*EXERCISE*
Once you have read the entries, copy all of them exactly.

*DATA EXCERPTS*
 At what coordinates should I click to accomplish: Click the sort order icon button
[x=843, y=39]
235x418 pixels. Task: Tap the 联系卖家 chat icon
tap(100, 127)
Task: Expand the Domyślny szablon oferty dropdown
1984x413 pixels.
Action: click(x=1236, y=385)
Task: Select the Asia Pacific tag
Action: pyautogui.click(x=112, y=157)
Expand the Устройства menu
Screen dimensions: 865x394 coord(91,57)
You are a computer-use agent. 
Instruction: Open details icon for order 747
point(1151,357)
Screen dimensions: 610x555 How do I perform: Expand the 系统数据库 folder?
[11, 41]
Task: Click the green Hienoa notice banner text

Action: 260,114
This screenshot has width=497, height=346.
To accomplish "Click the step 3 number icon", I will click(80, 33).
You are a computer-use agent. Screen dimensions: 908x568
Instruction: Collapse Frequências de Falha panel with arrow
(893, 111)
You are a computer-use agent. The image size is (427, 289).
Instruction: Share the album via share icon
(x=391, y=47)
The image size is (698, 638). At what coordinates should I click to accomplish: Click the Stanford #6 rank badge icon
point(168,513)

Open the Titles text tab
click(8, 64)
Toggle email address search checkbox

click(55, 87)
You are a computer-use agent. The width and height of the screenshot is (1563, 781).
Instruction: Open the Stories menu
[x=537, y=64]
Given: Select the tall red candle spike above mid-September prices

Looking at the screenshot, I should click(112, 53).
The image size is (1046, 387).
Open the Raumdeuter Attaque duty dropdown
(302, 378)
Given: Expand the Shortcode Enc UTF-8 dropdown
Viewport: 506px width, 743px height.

*EXERCISE OUTPUT*
 At what coordinates should I click to accomplish: Click the sort order icon button
[x=843, y=39]
235x418 pixels. Task: Tap the 联系卖家 chat icon
tap(100, 127)
Task: Expand the Domyślny szablon oferty dropdown
1984x413 pixels.
Action: click(x=1236, y=385)
Task: Select the Asia Pacific tag
Action: pyautogui.click(x=112, y=157)
Expand the Устройства menu
Screen dimensions: 865x394 coord(91,57)
You are a computer-use agent. 
Instruction: Open details icon for order 747
point(1151,357)
Screen dimensions: 610x555 How do I perform: Expand the 系统数据库 folder?
[11, 41]
Task: Click the green Hienoa notice banner text

Action: 260,114
This screenshot has width=497, height=346.
To accomplish "Click the step 3 number icon", I will click(80, 33).
You are a computer-use agent. Screen dimensions: 908x568
Instruction: Collapse Frequências de Falha panel with arrow
(893, 111)
You are a computer-use agent. The image size is (427, 289).
Instruction: Share the album via share icon
(x=391, y=47)
The image size is (698, 638). At what coordinates should I click to accomplish: Click the Stanford #6 rank badge icon
point(168,513)

Open the Titles text tab
click(8, 64)
Toggle email address search checkbox

click(55, 87)
You are a computer-use agent. The width and height of the screenshot is (1563, 781).
Instruction: Open the Stories menu
[x=537, y=64]
Given: Select the tall red candle spike above mid-September prices

Looking at the screenshot, I should click(112, 53).
The image size is (1046, 387).
Open the Raumdeuter Attaque duty dropdown
(302, 378)
Given: Expand the Shortcode Enc UTF-8 dropdown
Viewport: 506px width, 743px height.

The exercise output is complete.